They played the full 60, but five minutes is all Canada needed in their 8–1 win over Russia Tuesday night. In that five minutes they scored five goals and absolutely dominated the sixth-ranked team in the world.
With the win, Canada can now clinch a spot in the semi-finals with a win over Finland on Thursday night. The tournament is set up so that the top four teams from last year’s tournament play in group A, all of them are guaranteed at least a spot in the quarterfinals and the top two teams will get a bye straight into the semi-finals.
The game didn’t start the way that Canada would have wanted it to. The team seemed tentative in the offensive zone and were making just one pass too many, when a shot on net would have been more effective.

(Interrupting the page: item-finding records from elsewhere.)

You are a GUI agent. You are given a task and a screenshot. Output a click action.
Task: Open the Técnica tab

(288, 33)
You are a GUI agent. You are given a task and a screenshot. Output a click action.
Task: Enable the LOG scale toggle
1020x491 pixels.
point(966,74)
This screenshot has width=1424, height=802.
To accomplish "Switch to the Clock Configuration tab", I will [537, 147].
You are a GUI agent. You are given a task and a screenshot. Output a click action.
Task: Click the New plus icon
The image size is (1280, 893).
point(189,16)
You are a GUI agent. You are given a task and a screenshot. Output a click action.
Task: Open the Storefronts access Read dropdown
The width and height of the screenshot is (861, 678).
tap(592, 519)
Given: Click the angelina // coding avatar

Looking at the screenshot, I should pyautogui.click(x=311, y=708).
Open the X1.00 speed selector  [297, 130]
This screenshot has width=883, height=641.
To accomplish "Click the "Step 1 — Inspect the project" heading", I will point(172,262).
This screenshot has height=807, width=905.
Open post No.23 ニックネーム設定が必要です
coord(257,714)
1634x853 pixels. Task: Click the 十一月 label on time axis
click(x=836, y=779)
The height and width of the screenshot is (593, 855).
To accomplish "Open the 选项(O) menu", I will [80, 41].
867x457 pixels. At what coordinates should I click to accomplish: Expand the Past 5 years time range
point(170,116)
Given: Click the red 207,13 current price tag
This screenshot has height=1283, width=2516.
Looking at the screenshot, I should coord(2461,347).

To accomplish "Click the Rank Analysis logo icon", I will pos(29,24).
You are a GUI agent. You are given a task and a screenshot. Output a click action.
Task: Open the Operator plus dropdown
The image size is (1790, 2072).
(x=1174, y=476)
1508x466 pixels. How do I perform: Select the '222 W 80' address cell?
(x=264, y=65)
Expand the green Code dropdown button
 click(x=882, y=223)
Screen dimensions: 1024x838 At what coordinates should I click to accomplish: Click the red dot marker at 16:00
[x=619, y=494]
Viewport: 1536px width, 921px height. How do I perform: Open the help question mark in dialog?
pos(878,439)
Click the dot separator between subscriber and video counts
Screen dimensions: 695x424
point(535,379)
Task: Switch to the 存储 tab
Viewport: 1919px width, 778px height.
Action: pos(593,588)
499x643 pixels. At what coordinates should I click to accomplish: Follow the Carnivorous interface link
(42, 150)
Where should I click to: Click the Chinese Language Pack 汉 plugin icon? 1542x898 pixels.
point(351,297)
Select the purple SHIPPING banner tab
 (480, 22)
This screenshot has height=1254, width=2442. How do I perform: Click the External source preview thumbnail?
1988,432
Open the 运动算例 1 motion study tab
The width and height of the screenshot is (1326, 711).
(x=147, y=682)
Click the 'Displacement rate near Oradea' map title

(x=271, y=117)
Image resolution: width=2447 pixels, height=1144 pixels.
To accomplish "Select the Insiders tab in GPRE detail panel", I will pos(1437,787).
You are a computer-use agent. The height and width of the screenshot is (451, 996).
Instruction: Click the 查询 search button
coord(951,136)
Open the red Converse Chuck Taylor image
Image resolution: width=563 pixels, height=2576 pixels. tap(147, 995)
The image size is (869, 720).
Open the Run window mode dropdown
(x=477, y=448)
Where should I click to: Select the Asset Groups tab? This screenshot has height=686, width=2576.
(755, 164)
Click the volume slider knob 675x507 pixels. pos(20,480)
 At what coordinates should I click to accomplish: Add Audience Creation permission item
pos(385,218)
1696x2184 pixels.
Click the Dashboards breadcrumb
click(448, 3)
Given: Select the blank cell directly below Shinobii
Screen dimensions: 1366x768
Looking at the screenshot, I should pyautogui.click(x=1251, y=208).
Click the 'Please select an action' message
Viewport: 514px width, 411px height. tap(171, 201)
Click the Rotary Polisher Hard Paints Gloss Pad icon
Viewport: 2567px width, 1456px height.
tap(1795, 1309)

The Russians came out of the gate playing well, and despite Canada controlling most of the game, it didn’t come as a complete shock when Russia opened the scoring seven minutes into the first period.
A weak shot from Iya Gavrilova was deflected by a Canadian defender on its way to the net and completely fooled Charline Labonté in goal for Canada.
The Russian lead held up for the remainder of the period and Team Canada knew they would have to make some changes heading into the second.
“We made a few adjustments in terms of what they were doing in the neutral zone and how they were playing defensively. So we knew we needed to skate the puck a little bit more, get it deep and be in a better position to support the puck and the goals were going to come. We had a lot of good chances in the first period so we knew we just had to stay on them and put the puck in the back of the net,” said Team Canada defenceman Meaghan Mikkelson.
And put the puck in the back of the net they did.
Just 40 seconds into the second period Rebecca Johnston let a shot go that finally found its way past Anna Prugova in the Russian net and tied the game up for the Canadians.
Team Canada wasn’t done there however. A floating slapshot from Halli Krzyzaniak hit the back of the net just two minutes after Johnston’s goal.
Before the in-rink announcer had the chance to tell the 4,500-plus fans in the rink who scored the previous goal, Jennifer Wakefield skated past the Russian defenders and managed to slide the puck into the net while falling down, giving Canada three goals on its first four shots of the period.
That goal prompted Russian coach Mikhail Chekanov to pull Prugova from the net and replace her with Maria Sorokina.
Sorokina wouldn’t fare much better against the potent Canadian attack. Just one minute after her introduction to the game, Mikkelson buried a rebound to give Canada a 4–1 lead.
After the swarm of Canadian goals the Russian team lost their discipline. They were given two penalties on the same play leading to a 5-on-3 advantage for Canada. Mikkelson scored again on the power play, just 40 seconds after her first goal, giving Canada a 5–1 lead.
“We just had to get that first goal. We had a lot of chances in the first period so I think just going into that second period, we weren’t down on ourselves. We knew we had to just keep getting shots on net,” said Rebecca Johnston on Canada’s five-goal scoring burst.
The rest of the game played out with Canada controlling the puck, causing the disheartened Russians to chase the game without any real chance of working their way back into it.
The one concerning factor of Team Canada’s play after the first period was the penalties that they took.
The end of the second period and the beginning of the third can only be described as a parade to the penalty box for Team Canada. While they were able to kill off all of the Russian power plays, Canada has taken 13 penalties in the two games they’ve played.
“I think that something we need to be better at moving forward is the discipline. We know kind of what the refs are going to call now, the little hooks, interference and sticks and all that, so it’s good that this is happening early on in the tournament so that we know that that’s something we can’t do moving forward. We have to stay out of the box,” Mikkelson said.